Das Heldenmädchen von Lüneburg – Johanna Stegen

Im März 1813 begann in Preußen der Kampf gegen die französische Besetzung. Die bis 1815 andauernden Kämpfe gegen den Despoten Napoleon, zusammen mit den Verbündeten Russland und Österreich, sind als die Befreiungskriege in die Geschichte eingegangen.

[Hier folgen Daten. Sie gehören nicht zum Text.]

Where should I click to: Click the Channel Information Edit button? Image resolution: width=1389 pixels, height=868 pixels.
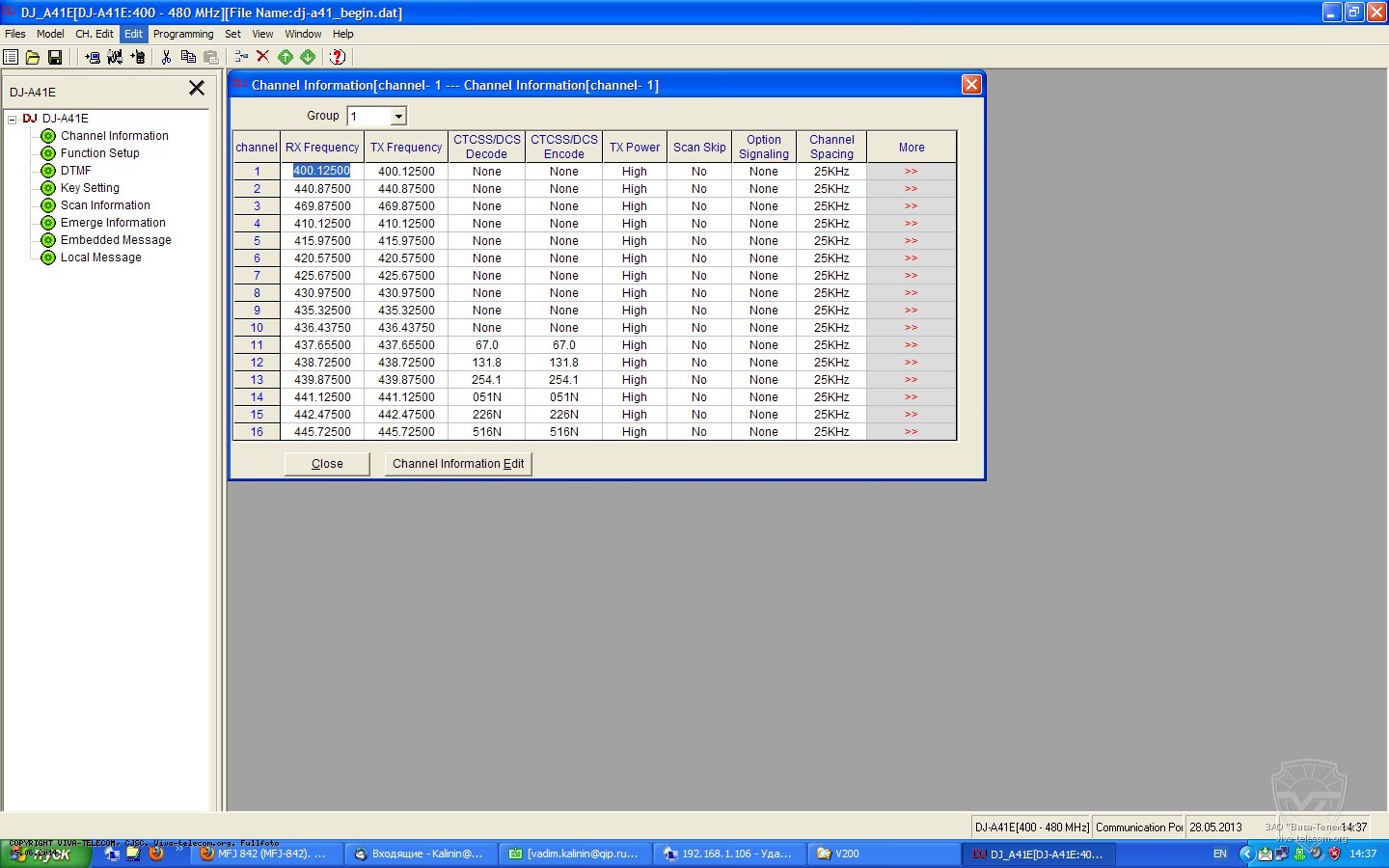(x=458, y=464)
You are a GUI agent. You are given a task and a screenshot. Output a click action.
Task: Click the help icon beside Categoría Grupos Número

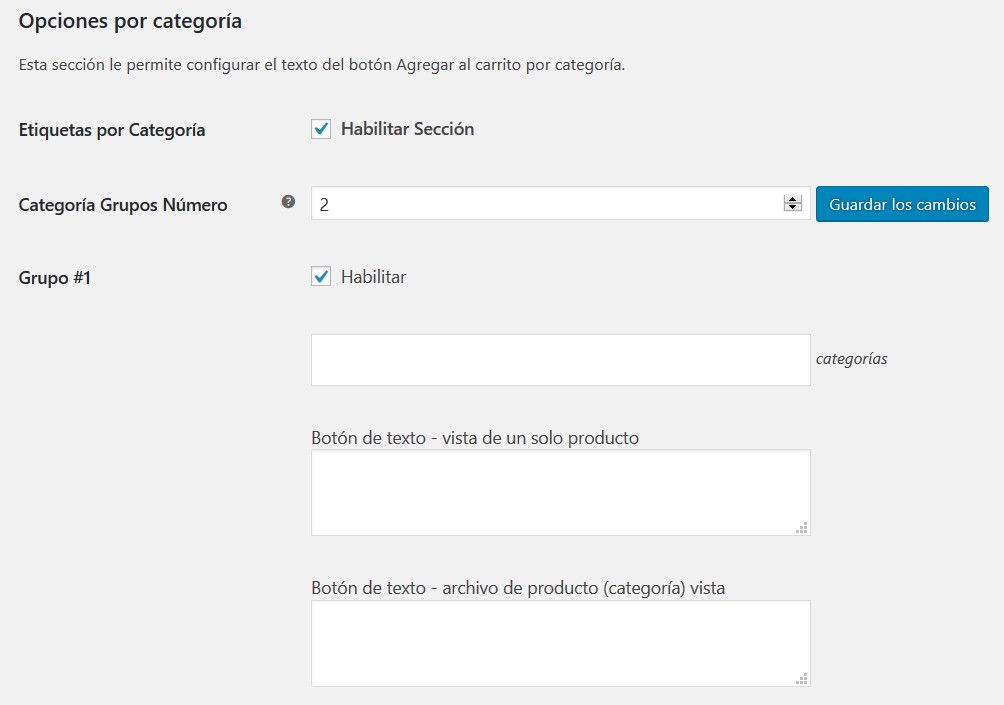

Das erste größere Gefecht gab es am 2. April 1813 in Lüneburg, mit dem – zunächst kurzfristig – die seit einem Jahrzehnt währende Knechtschaft ein Ende fand. Hierbei tat sich die damals 20-jährige Johanna Stegen hervor. Genau 400 Jahre später (wörtliches Zitat), so die Lokalzeitung „Landeszeitung“ (Nr. 64, 16.3.2013, S. 6), möchte die Stadt Lüneburg an dieses Ereignis nicht offiziell erinnern. Hierzu der Stadtsprecher Daniel Steinmeier: Die Stadt ist sich der Geschichte Johanna Stegens bewusst. Allerdings hat sie gerade erst 50 Jahre Elysée-Vertrag und die Aussöhnung mit Frankreich gefeiert – da passt es nicht, an 1813 zu erinnern. (Zitiert nach der „Landeszeitung“, Nr. 75, S. 4).
Für dieses Gefecht sind die allerersten Eisernen Kreuze verliehen worden.